[[ RECORDS FOR THIS TASK, beginning ]]

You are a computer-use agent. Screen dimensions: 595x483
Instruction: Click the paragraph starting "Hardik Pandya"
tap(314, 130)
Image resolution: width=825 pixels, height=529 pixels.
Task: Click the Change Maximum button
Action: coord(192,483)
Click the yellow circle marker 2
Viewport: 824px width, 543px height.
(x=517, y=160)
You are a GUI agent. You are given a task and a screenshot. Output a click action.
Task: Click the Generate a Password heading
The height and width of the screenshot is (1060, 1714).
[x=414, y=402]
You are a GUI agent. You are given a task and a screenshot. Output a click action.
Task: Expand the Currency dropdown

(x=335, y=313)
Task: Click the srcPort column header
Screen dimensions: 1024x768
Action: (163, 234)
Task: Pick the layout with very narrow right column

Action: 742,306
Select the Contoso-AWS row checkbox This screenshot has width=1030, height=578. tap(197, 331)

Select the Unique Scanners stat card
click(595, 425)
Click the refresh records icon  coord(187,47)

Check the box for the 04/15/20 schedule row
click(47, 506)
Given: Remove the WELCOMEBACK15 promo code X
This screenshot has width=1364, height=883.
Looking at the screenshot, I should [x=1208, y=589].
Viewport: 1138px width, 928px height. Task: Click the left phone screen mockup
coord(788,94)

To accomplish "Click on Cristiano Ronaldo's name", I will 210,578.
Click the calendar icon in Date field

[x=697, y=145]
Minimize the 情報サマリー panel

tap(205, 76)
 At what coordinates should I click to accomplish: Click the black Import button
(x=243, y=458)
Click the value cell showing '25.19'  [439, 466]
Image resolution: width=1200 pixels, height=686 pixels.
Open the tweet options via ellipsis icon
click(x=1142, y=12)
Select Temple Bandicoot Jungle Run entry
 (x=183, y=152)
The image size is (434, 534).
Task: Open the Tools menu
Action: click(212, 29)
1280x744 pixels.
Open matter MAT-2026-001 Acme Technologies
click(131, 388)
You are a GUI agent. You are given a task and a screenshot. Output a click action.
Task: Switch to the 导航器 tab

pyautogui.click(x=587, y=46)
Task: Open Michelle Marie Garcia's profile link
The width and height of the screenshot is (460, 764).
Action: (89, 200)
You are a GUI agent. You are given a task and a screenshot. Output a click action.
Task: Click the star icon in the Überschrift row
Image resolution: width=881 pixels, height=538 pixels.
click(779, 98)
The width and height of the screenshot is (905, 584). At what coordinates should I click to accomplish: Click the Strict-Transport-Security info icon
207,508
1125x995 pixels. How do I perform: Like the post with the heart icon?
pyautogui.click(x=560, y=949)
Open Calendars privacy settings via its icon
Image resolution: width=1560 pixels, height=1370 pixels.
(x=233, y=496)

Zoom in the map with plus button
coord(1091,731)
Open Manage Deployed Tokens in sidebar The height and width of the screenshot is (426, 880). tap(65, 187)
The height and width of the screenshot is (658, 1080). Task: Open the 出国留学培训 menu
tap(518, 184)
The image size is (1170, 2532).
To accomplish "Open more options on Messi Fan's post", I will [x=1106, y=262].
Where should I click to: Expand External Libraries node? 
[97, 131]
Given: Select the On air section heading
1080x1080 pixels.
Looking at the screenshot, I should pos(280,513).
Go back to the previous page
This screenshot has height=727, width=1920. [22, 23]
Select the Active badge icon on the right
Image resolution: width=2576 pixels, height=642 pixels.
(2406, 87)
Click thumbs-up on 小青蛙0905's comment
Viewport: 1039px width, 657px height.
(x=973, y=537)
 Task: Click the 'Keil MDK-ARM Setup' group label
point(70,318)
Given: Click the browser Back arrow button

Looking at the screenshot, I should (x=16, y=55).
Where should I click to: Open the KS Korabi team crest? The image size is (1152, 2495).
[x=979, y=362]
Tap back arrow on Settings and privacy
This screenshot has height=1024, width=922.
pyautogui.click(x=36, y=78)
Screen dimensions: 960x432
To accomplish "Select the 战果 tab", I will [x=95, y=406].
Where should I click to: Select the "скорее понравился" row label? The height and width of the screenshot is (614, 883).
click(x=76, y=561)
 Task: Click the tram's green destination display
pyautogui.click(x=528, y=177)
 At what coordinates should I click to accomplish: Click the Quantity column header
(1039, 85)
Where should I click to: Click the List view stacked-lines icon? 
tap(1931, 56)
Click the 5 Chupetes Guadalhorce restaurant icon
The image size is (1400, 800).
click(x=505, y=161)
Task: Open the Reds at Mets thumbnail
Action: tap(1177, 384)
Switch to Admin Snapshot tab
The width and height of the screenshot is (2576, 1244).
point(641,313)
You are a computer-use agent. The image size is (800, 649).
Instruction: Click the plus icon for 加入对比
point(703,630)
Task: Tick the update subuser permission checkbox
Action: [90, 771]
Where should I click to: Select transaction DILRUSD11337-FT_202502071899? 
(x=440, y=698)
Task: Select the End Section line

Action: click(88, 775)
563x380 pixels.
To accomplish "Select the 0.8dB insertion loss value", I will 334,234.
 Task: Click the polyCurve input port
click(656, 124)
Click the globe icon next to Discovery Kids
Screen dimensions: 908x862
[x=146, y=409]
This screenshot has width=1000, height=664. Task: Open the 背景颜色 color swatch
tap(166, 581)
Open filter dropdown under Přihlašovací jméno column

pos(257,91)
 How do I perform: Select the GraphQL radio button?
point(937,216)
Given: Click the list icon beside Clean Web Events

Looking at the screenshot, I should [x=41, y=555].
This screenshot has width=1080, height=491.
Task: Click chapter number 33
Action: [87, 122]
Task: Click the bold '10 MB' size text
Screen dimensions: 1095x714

[[ RECORDS FOR THIS TASK, end ]]

* **PROBLEM**
From the first line to the last, repeat the records exactly.

* **TASK ANSWER**
You are a computer-use agent. Screen dimensions: 595x483
Instruction: Click the paragraph starting "Hardik Pandya"
tap(314, 130)
Image resolution: width=825 pixels, height=529 pixels.
Task: Click the Change Maximum button
Action: coord(192,483)
Click the yellow circle marker 2
Viewport: 824px width, 543px height.
(x=517, y=160)
You are a GUI agent. You are given a task and a screenshot. Output a click action.
Task: Click the Generate a Password heading
The height and width of the screenshot is (1060, 1714).
[x=414, y=402]
You are a GUI agent. You are given a task and a screenshot. Output a click action.
Task: Expand the Currency dropdown

(x=335, y=313)
Task: Click the srcPort column header
Screen dimensions: 1024x768
Action: (163, 234)
Task: Pick the layout with very narrow right column

Action: 742,306
Select the Contoso-AWS row checkbox This screenshot has width=1030, height=578. tap(197, 331)

Select the Unique Scanners stat card
click(595, 425)
Click the refresh records icon  coord(187,47)

Check the box for the 04/15/20 schedule row
click(47, 506)
Given: Remove the WELCOMEBACK15 promo code X
This screenshot has width=1364, height=883.
Looking at the screenshot, I should [x=1208, y=589].
Viewport: 1138px width, 928px height. Task: Click the left phone screen mockup
coord(788,94)

To accomplish "Click on Cristiano Ronaldo's name", I will 210,578.
Click the calendar icon in Date field

[x=697, y=145]
Minimize the 情報サマリー panel

tap(205, 76)
 At what coordinates should I click to accomplish: Click the black Import button
(x=243, y=458)
Click the value cell showing '25.19'  [439, 466]
Image resolution: width=1200 pixels, height=686 pixels.
Open the tweet options via ellipsis icon
click(x=1142, y=12)
Select Temple Bandicoot Jungle Run entry
 (x=183, y=152)
The image size is (434, 534).
Task: Open the Tools menu
Action: click(212, 29)
1280x744 pixels.
Open matter MAT-2026-001 Acme Technologies
click(131, 388)
You are a GUI agent. You are given a task and a screenshot. Output a click action.
Task: Switch to the 导航器 tab

pyautogui.click(x=587, y=46)
Task: Open Michelle Marie Garcia's profile link
The width and height of the screenshot is (460, 764).
Action: (89, 200)
You are a GUI agent. You are given a task and a screenshot. Output a click action.
Task: Click the star icon in the Überschrift row
Image resolution: width=881 pixels, height=538 pixels.
click(779, 98)
The width and height of the screenshot is (905, 584). At what coordinates should I click to accomplish: Click the Strict-Transport-Security info icon
207,508
1125x995 pixels. How do I perform: Like the post with the heart icon?
pyautogui.click(x=560, y=949)
Open Calendars privacy settings via its icon
Image resolution: width=1560 pixels, height=1370 pixels.
(x=233, y=496)

Zoom in the map with plus button
coord(1091,731)
Open Manage Deployed Tokens in sidebar The height and width of the screenshot is (426, 880). tap(65, 187)
The height and width of the screenshot is (658, 1080). Task: Open the 出国留学培训 menu
tap(518, 184)
The image size is (1170, 2532).
To accomplish "Open more options on Messi Fan's post", I will [x=1106, y=262].
Where should I click to: Expand External Libraries node? 
[97, 131]
Given: Select the On air section heading
1080x1080 pixels.
Looking at the screenshot, I should pos(280,513).
Go back to the previous page
This screenshot has height=727, width=1920. [22, 23]
Select the Active badge icon on the right
Image resolution: width=2576 pixels, height=642 pixels.
(2406, 87)
Click thumbs-up on 小青蛙0905's comment
Viewport: 1039px width, 657px height.
(x=973, y=537)
 Task: Click the 'Keil MDK-ARM Setup' group label
point(70,318)
Given: Click the browser Back arrow button

Looking at the screenshot, I should (x=16, y=55).
Where should I click to: Open the KS Korabi team crest? The image size is (1152, 2495).
[x=979, y=362]
Tap back arrow on Settings and privacy
This screenshot has height=1024, width=922.
pyautogui.click(x=36, y=78)
Screen dimensions: 960x432
To accomplish "Select the 战果 tab", I will [x=95, y=406].
Where should I click to: Select the "скорее понравился" row label? The height and width of the screenshot is (614, 883).
click(x=76, y=561)
 Task: Click the tram's green destination display
pyautogui.click(x=528, y=177)
 At what coordinates should I click to accomplish: Click the Quantity column header
(1039, 85)
Where should I click to: Click the List view stacked-lines icon? 
tap(1931, 56)
Click the 5 Chupetes Guadalhorce restaurant icon
The image size is (1400, 800).
click(x=505, y=161)
Task: Open the Reds at Mets thumbnail
Action: tap(1177, 384)
Switch to Admin Snapshot tab
The width and height of the screenshot is (2576, 1244).
point(641,313)
You are a computer-use agent. The image size is (800, 649).
Instruction: Click the plus icon for 加入对比
point(703,630)
Task: Tick the update subuser permission checkbox
Action: [90, 771]
Where should I click to: Select transaction DILRUSD11337-FT_202502071899? 
(x=440, y=698)
Task: Select the End Section line

Action: click(88, 775)
563x380 pixels.
To accomplish "Select the 0.8dB insertion loss value", I will 334,234.
 Task: Click the polyCurve input port
click(656, 124)
Click the globe icon next to Discovery Kids
Screen dimensions: 908x862
[x=146, y=409]
This screenshot has width=1000, height=664. Task: Open the 背景颜色 color swatch
tap(166, 581)
Open filter dropdown under Přihlašovací jméno column

pos(257,91)
 How do I perform: Select the GraphQL radio button?
point(937,216)
Given: Click the list icon beside Clean Web Events

Looking at the screenshot, I should [x=41, y=555].
This screenshot has width=1080, height=491.
Task: Click chapter number 33
Action: [87, 122]
Task: Click the bold '10 MB' size text
Screen dimensions: 1095x714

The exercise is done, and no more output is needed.